KUTIPAN —

* * *

Apabila enzim telah mencerna organel sitoplasmik, sitoplasma bervakuol dan
mirip gambaran seperti "digigit rayap". Dengan elektron mikroskop sel nekrotik
ditandai dengan diskontinuitas pada plasma dan membran organel, dilatasi
mencolok pada mitokondria dengan gambaran benda amorf, kerusakan lisosom
dan gambaran mielin dalam sitoplasma.
• Perubahan inti. Perubahan inti berbentuk satu dari tiga buah pola yang semua
disebabkan oleh kerusakan DNA dan kromatin. Warna basofil dari kromatin akan
memudar (kariolisis), kemungkinan terjadi sekunder akibat aktivitas
deoksiribonuklease (DNase). Gambaran kedua adalah piknosis, berupa inti yang
mengecil dan warna basofil meningkat; DNA berubah menjadi suatu massa padat
melisut. Gambaran ketiga adalah kario reksis, inti piknotik mengalami fragmentasi.
Dalam satu atau dua hari inti sel yang mati akan menghilang. Gambaran mikroskop
elektron menunjukkan perubahan inti yang berakhir dengan disolusi inti.

* * *

(Entri data yang terkumpul)
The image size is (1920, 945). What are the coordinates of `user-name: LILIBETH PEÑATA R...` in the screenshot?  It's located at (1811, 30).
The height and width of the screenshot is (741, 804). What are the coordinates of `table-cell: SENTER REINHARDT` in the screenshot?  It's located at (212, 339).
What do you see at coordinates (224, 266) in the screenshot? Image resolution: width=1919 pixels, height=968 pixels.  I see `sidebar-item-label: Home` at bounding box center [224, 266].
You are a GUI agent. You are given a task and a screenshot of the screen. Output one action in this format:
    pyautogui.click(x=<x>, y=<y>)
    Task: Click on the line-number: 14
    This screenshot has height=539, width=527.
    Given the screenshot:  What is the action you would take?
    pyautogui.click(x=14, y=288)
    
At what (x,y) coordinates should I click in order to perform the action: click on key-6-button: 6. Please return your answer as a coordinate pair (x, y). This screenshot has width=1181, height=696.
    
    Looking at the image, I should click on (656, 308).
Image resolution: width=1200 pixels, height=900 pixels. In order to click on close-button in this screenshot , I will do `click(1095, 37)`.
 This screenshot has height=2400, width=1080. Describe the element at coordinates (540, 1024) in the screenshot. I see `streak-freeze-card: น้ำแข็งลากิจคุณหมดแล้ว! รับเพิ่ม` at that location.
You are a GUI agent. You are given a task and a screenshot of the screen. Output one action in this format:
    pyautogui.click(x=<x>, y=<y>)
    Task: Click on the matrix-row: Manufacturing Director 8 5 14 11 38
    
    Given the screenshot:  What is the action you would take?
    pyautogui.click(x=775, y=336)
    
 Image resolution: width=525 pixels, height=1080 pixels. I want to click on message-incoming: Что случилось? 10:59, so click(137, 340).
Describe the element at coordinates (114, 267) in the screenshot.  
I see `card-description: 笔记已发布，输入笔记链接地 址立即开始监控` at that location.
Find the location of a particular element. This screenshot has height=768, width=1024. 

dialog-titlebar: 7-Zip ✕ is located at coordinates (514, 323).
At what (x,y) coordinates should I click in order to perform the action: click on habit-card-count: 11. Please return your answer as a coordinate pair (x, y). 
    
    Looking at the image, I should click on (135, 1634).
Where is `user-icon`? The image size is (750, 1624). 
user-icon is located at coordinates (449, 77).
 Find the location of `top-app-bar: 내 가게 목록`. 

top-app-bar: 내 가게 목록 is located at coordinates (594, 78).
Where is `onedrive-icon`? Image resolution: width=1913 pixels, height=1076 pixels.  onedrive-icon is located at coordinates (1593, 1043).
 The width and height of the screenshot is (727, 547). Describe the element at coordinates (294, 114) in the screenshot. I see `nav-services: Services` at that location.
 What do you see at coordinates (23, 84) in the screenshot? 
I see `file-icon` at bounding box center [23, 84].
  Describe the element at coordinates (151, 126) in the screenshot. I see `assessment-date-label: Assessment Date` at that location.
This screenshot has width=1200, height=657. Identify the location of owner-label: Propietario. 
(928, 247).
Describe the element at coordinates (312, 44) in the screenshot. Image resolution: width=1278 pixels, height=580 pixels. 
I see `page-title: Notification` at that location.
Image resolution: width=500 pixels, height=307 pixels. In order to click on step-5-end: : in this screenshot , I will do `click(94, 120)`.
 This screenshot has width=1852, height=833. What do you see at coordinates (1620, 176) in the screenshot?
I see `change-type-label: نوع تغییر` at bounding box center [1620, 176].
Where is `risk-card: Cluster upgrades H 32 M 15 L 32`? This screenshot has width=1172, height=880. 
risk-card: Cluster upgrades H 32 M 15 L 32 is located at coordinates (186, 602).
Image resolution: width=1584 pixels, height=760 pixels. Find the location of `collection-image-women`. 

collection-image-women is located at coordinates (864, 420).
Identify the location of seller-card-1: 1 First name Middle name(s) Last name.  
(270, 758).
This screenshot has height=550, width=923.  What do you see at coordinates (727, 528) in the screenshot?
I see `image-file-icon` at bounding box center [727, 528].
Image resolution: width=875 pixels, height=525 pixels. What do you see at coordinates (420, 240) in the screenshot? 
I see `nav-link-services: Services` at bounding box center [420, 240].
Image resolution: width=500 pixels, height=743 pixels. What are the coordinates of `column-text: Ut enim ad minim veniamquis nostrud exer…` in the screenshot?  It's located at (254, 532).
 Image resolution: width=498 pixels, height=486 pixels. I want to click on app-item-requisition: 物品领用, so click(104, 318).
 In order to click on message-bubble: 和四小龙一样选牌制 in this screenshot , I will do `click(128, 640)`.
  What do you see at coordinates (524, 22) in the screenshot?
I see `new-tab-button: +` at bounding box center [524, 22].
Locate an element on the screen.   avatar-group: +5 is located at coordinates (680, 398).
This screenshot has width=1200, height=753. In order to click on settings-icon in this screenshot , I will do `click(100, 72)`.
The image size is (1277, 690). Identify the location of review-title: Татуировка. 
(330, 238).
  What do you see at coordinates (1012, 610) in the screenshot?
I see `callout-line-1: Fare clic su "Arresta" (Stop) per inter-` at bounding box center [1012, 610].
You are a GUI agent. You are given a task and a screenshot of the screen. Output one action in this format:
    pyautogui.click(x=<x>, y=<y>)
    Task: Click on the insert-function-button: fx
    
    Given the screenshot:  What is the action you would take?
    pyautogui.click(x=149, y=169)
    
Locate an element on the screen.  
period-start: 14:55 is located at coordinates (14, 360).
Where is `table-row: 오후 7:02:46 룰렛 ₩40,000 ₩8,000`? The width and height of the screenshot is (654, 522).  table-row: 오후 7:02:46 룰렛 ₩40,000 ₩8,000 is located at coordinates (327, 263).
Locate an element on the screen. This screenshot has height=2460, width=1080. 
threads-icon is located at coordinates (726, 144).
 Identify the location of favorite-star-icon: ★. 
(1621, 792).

* * *

TUGAS ANDA —
**A)** Jawab pertanyaan berikut berdasarkan teks tentang sel nekrotik di atas.
(i) Sitoplasma yang bervakuol disebut mirip gambaran seperti apa?
(ii) Apa nama memudarnya warna basofil dari kromatin?
(iii) Dalam berapa lama inti sel yang mati akan menghilang?
**B)** Terjemahkan kalimat dari teks tentang sel nekrotik ini ke dalam bahasa Inggris: "Dalam satu atau dua hari inti sel yang mati akan menghilang."
**C)** Lanjutkan teks tentang sel nekrotik di atas, dimulai setelah kalimat terakhirnya.

JAWABAN TERTULIS —
**A)**
(i) Seperti "digigit rayap".
(ii) Kariolisis.
(iii) Dalam satu atau dua hari.

**B)** Within one or two days, the nucleus of the dead cell will disappear.

**C)**
• Nasib sel nekrotik. Sel nekrotik dapat bertahan beberapa saat tau kemudian
dicerna oleh enzim dan menghilang. Sel mati akan diganti oleh benda mielin yang
akan difagositosis oleh sel lain atau mengalami degradasi menjadi asam lemak.
Asam
emak ini akan mengikat garam kalsium, mengakibatkan sel mati mengalami proses
klasifikasi.
3. Gambaran Nekrosis Jaringan
Ada berbagai gambaran morfologi pada nekrosis jaringan yang dapat menjelaskan
penyebabnya. Walaupun terminologi yang menggambarkan pola ini tidak
menjelaskan mekanisme penyebab,
istilah tersebut lazim digunakan dan dimengerti oleh dokter spesialis patologi dan
dokter spesialis klinis. Umumnya jenis nekrosis ini memberikan gambaran
makroskopik yang jelas; nekrosis fibrinoid dideteksi hanya melalui pemeriksaan
histologis.Keluarnya atau bocornya protein intrasel melalui membran sel yang
rusak dan masuk aliran darah memungkinkan dilakukannya deteksi nekrosis
khusus jaringan dengan pemeriksaan darah atau serum. Otot jantung, misalnya,
mempunyai jenis isoform unik dari enzim keratin kinase dan protein kontraktil
troponin, sedangkan epitel duktus biliaris mengandungi isoform enzim fosfatase
alkali yang resistan terhadap temperatur dan set hepar mengandungi transaminase.
Jejas ireversibel dan kematian set pada jaringan tersebut akan meningkatkan kadar
serum protein terkait dan kadar yang dijumpai dipakai untuk memberikan
gambaran klinis kerusakan pada jaringan tersebut.